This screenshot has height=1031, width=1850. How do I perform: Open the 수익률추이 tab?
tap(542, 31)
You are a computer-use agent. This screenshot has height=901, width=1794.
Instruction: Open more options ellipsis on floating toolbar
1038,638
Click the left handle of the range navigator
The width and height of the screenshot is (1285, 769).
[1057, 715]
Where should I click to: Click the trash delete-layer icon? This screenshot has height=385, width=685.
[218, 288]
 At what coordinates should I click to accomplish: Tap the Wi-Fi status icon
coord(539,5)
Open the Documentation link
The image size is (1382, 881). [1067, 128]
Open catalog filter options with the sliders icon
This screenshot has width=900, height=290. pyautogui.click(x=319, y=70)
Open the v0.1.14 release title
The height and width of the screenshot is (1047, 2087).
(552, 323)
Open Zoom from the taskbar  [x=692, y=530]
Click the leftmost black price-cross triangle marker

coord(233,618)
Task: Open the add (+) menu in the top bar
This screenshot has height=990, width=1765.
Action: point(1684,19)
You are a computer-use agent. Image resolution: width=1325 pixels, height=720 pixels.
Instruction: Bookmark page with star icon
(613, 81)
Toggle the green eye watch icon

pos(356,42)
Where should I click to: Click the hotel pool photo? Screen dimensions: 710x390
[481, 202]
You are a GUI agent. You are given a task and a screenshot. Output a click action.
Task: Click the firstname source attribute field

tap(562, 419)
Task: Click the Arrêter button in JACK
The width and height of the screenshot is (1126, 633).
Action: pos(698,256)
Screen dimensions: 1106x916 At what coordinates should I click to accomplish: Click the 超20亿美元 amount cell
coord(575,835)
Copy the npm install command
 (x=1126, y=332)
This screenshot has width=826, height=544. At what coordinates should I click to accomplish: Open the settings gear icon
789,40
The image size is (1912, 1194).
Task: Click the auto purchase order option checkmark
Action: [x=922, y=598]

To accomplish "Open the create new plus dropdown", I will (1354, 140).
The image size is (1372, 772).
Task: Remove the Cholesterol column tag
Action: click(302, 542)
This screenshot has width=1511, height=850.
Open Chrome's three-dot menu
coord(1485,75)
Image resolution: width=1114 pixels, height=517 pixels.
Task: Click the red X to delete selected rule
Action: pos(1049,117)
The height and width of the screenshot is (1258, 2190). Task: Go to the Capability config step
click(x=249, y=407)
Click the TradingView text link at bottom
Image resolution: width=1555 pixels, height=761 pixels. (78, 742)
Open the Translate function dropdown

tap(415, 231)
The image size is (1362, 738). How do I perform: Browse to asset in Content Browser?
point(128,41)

++++++++

**TASK DESCRIPTION:** Return all the data above, unaltered and complete.

**ANSWER AREA:**
This screenshot has height=1031, width=1850. How do I perform: Open the 수익률추이 tab?
tap(542, 31)
You are a computer-use agent. This screenshot has height=901, width=1794.
Instruction: Open more options ellipsis on floating toolbar
1038,638
Click the left handle of the range navigator
The width and height of the screenshot is (1285, 769).
[1057, 715]
Where should I click to: Click the trash delete-layer icon? This screenshot has height=385, width=685.
[218, 288]
 At what coordinates should I click to accomplish: Tap the Wi-Fi status icon
coord(539,5)
Open the Documentation link
The image size is (1382, 881). [1067, 128]
Open catalog filter options with the sliders icon
This screenshot has width=900, height=290. pyautogui.click(x=319, y=70)
Open the v0.1.14 release title
The height and width of the screenshot is (1047, 2087).
(552, 323)
Open Zoom from the taskbar  [x=692, y=530]
Click the leftmost black price-cross triangle marker

coord(233,618)
Task: Open the add (+) menu in the top bar
This screenshot has height=990, width=1765.
Action: point(1684,19)
You are a computer-use agent. Image resolution: width=1325 pixels, height=720 pixels.
Instruction: Bookmark page with star icon
(613, 81)
Toggle the green eye watch icon

pos(356,42)
Where should I click to: Click the hotel pool photo? Screen dimensions: 710x390
[481, 202]
You are a GUI agent. You are given a task and a screenshot. Output a click action.
Task: Click the firstname source attribute field

tap(562, 419)
Task: Click the Arrêter button in JACK
The width and height of the screenshot is (1126, 633).
Action: pos(698,256)
Screen dimensions: 1106x916 At what coordinates should I click to accomplish: Click the 超20亿美元 amount cell
coord(575,835)
Copy the npm install command
 (x=1126, y=332)
This screenshot has width=826, height=544. At what coordinates should I click to accomplish: Open the settings gear icon
789,40
The image size is (1912, 1194).
Task: Click the auto purchase order option checkmark
Action: [x=922, y=598]

To accomplish "Open the create new plus dropdown", I will (1354, 140).
The image size is (1372, 772).
Task: Remove the Cholesterol column tag
Action: click(302, 542)
This screenshot has width=1511, height=850.
Open Chrome's three-dot menu
coord(1485,75)
Image resolution: width=1114 pixels, height=517 pixels.
Task: Click the red X to delete selected rule
Action: pos(1049,117)
The height and width of the screenshot is (1258, 2190). Task: Go to the Capability config step
click(x=249, y=407)
Click the TradingView text link at bottom
Image resolution: width=1555 pixels, height=761 pixels. (78, 742)
Open the Translate function dropdown

tap(415, 231)
The image size is (1362, 738). How do I perform: Browse to asset in Content Browser?
point(128,41)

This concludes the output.